begin

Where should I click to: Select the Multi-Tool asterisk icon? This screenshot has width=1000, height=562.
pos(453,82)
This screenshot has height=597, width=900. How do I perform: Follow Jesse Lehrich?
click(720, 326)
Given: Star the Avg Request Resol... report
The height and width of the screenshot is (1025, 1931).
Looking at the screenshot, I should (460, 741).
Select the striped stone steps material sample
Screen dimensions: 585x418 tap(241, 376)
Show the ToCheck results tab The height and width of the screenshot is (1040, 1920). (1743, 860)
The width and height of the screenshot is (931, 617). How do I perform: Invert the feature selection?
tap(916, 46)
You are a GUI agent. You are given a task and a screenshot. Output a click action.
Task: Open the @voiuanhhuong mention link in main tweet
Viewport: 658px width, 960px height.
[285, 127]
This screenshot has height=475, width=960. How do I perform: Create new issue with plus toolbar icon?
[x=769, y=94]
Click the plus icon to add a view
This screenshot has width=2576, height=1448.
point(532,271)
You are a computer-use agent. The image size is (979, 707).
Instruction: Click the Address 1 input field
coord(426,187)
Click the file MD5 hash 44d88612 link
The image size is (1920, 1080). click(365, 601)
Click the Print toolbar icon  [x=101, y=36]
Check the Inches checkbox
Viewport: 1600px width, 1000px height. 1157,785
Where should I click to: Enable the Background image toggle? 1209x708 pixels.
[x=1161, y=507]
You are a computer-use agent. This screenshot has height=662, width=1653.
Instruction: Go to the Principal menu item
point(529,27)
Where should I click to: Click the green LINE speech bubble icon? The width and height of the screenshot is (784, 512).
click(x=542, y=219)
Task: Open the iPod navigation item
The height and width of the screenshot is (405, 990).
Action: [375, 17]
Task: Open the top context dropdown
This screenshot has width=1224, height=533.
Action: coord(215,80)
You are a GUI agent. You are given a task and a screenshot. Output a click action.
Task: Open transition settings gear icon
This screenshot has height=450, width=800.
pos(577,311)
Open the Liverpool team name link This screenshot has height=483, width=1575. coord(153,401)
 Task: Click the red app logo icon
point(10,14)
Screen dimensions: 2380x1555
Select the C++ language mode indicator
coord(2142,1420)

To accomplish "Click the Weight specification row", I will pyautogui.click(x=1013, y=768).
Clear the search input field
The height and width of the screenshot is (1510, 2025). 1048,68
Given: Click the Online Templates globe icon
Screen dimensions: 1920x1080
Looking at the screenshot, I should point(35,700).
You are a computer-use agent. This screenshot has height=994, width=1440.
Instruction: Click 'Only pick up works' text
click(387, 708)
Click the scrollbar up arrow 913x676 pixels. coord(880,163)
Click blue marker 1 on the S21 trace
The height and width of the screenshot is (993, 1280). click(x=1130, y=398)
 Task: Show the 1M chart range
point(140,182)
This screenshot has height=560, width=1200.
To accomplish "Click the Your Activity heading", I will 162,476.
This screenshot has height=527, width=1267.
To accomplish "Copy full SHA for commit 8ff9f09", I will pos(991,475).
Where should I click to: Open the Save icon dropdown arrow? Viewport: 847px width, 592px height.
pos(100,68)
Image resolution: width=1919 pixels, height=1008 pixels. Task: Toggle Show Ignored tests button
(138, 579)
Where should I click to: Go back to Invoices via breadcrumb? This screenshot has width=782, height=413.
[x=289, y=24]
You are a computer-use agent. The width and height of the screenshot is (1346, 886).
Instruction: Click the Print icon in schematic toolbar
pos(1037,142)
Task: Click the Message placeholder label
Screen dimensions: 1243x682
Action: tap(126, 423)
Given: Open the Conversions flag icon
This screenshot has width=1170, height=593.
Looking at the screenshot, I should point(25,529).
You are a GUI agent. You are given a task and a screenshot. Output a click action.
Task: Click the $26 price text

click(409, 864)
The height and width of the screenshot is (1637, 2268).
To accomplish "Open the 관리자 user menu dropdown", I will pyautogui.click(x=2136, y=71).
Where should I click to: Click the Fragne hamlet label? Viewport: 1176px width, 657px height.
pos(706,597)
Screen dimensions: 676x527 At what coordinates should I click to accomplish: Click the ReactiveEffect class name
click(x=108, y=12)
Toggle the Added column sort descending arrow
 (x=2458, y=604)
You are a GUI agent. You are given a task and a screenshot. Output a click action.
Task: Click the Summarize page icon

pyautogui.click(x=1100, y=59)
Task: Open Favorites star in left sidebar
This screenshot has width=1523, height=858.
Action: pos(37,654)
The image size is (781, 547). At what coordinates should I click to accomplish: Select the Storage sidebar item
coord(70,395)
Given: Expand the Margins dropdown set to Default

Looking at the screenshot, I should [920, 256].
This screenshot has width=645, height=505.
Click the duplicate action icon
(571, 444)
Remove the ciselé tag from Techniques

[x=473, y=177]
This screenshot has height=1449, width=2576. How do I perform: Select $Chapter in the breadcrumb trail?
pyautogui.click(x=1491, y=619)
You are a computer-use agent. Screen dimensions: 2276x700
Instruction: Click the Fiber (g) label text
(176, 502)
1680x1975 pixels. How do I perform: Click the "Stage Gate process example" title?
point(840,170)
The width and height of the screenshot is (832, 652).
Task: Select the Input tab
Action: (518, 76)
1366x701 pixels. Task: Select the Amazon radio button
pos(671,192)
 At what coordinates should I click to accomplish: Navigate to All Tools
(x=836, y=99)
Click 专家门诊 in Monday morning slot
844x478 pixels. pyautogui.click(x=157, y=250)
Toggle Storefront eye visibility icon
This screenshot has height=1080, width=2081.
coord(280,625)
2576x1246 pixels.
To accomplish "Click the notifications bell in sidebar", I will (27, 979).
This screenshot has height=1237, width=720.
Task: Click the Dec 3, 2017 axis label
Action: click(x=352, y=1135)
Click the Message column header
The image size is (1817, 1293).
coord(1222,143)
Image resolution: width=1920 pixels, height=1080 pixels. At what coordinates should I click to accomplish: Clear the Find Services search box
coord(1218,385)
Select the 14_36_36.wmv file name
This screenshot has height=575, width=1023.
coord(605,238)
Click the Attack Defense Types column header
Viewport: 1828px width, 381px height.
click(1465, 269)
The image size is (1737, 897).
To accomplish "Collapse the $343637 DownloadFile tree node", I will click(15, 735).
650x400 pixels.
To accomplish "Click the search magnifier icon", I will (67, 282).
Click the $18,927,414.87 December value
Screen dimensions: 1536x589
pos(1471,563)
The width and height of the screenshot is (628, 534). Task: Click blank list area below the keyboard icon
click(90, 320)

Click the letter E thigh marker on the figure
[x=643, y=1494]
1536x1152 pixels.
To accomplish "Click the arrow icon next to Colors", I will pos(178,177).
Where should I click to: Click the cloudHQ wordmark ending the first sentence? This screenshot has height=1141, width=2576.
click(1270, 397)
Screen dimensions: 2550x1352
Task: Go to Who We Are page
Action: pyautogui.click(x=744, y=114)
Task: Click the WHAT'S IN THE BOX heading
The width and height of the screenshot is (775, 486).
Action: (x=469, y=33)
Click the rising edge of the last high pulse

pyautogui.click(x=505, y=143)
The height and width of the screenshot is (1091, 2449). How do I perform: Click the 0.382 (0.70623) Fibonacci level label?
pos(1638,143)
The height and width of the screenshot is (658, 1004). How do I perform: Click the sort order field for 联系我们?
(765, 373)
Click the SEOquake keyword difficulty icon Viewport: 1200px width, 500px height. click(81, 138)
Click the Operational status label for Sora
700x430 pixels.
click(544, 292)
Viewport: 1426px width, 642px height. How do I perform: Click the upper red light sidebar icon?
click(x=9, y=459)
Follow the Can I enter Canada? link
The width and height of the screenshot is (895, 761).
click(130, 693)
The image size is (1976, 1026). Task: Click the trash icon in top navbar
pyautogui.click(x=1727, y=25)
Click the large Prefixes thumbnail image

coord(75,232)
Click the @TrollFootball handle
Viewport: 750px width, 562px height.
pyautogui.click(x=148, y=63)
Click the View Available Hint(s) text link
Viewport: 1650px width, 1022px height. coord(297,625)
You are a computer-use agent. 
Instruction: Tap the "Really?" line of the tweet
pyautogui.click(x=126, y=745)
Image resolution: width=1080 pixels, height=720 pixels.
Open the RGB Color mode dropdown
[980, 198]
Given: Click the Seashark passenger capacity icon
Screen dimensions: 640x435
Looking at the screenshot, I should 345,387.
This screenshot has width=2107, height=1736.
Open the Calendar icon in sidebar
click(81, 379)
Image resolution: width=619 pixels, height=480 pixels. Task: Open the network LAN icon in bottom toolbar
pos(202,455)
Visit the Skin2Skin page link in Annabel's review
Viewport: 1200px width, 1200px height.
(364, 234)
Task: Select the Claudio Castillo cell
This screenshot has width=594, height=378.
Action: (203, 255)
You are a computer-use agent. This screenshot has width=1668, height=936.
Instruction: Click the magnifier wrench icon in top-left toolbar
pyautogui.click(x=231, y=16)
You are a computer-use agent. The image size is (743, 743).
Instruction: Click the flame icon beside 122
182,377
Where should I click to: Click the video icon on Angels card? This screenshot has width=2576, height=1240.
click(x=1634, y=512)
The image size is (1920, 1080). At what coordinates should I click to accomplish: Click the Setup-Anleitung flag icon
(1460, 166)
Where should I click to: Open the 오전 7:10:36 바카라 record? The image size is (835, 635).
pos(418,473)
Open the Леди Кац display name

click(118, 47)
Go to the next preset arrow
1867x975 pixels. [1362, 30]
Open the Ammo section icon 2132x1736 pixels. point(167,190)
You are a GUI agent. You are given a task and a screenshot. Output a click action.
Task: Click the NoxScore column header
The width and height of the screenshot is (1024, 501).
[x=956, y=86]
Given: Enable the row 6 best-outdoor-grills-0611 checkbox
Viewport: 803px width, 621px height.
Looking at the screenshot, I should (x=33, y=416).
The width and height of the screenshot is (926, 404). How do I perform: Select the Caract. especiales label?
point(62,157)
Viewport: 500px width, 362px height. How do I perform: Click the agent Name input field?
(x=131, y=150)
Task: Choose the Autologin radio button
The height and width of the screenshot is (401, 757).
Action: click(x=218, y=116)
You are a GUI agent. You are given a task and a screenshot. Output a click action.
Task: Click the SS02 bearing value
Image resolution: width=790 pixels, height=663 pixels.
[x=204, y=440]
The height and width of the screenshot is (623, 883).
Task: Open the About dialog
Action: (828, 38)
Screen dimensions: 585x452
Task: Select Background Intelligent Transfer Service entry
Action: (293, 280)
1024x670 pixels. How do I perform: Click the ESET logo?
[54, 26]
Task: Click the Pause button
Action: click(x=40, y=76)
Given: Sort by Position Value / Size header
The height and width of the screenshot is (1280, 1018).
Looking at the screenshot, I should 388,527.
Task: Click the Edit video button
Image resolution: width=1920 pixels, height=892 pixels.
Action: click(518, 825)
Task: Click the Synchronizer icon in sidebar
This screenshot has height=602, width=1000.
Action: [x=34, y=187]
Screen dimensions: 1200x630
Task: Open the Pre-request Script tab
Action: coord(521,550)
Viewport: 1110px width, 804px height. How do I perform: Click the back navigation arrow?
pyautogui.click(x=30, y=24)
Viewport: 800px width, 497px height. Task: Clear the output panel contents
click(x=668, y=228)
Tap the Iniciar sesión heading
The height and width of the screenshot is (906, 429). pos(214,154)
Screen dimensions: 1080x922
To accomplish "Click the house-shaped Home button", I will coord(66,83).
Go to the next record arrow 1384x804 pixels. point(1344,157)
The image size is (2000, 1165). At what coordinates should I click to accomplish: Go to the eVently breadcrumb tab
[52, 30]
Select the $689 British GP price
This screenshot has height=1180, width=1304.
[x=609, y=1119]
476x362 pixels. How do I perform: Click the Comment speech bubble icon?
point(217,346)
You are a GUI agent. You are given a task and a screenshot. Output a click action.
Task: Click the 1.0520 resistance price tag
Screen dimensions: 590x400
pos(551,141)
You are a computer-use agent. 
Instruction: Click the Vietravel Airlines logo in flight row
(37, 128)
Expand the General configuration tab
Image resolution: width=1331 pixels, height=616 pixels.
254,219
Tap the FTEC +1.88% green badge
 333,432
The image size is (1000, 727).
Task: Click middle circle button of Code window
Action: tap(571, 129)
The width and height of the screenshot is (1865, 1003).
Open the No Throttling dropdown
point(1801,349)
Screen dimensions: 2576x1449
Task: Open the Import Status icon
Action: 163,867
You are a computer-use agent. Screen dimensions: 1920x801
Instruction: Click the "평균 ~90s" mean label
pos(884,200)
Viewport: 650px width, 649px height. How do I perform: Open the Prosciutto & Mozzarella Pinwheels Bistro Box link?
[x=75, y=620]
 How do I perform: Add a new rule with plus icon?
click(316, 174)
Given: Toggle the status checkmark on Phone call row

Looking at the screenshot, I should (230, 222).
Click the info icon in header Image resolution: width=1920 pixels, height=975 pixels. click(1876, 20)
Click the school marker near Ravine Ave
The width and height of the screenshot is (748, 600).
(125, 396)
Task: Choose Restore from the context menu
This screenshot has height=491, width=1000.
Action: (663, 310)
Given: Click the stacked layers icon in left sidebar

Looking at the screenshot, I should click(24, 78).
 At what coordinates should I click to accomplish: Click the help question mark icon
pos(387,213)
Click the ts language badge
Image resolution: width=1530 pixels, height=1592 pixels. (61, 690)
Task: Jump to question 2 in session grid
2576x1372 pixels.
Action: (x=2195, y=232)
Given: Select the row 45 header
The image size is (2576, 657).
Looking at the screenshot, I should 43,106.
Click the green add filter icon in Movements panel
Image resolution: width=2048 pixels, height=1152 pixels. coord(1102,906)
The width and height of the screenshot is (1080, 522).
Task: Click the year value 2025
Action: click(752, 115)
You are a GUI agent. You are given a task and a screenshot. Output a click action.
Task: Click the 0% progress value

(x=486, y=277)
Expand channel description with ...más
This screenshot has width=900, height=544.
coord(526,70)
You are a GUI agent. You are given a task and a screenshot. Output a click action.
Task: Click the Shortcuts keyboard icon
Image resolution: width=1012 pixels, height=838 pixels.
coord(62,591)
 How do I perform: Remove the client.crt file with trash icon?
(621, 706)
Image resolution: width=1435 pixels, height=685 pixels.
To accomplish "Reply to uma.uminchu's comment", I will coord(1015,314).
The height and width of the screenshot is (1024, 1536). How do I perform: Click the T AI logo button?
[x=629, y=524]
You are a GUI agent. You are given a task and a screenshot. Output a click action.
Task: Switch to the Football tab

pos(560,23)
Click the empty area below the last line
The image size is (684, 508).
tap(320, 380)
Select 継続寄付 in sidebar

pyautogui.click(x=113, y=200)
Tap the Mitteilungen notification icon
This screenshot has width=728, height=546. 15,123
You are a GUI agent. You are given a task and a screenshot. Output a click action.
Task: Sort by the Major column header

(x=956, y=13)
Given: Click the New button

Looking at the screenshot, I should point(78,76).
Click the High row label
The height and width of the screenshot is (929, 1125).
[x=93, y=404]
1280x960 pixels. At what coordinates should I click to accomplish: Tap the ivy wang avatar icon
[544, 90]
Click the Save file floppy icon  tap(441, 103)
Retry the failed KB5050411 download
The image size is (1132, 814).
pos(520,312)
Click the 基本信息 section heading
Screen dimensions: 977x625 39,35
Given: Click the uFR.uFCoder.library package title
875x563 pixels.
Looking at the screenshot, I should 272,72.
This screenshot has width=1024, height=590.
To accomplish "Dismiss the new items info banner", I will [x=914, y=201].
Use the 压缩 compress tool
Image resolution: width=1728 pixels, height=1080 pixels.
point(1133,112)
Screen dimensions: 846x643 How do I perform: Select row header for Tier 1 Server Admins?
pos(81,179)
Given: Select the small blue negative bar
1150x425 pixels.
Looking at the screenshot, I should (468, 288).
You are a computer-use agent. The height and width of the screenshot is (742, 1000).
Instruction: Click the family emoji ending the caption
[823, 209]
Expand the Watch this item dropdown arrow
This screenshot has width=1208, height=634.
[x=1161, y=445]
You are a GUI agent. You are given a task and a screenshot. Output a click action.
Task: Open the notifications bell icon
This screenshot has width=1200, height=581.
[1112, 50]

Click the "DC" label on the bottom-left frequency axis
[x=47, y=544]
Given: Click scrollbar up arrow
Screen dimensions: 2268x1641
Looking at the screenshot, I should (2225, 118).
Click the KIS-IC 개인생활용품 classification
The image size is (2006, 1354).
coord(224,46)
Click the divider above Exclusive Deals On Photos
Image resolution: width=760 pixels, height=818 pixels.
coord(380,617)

end

WRITTEN PROBLEM: Please find each line in the rows above that contains the word "scrollbar", and copy those lines in full.

SOLUTION FOR THIS EXERCISE:
Click the scrollbar up arrow 913x676 pixels. coord(880,163)
Given: Click scrollbar up arrow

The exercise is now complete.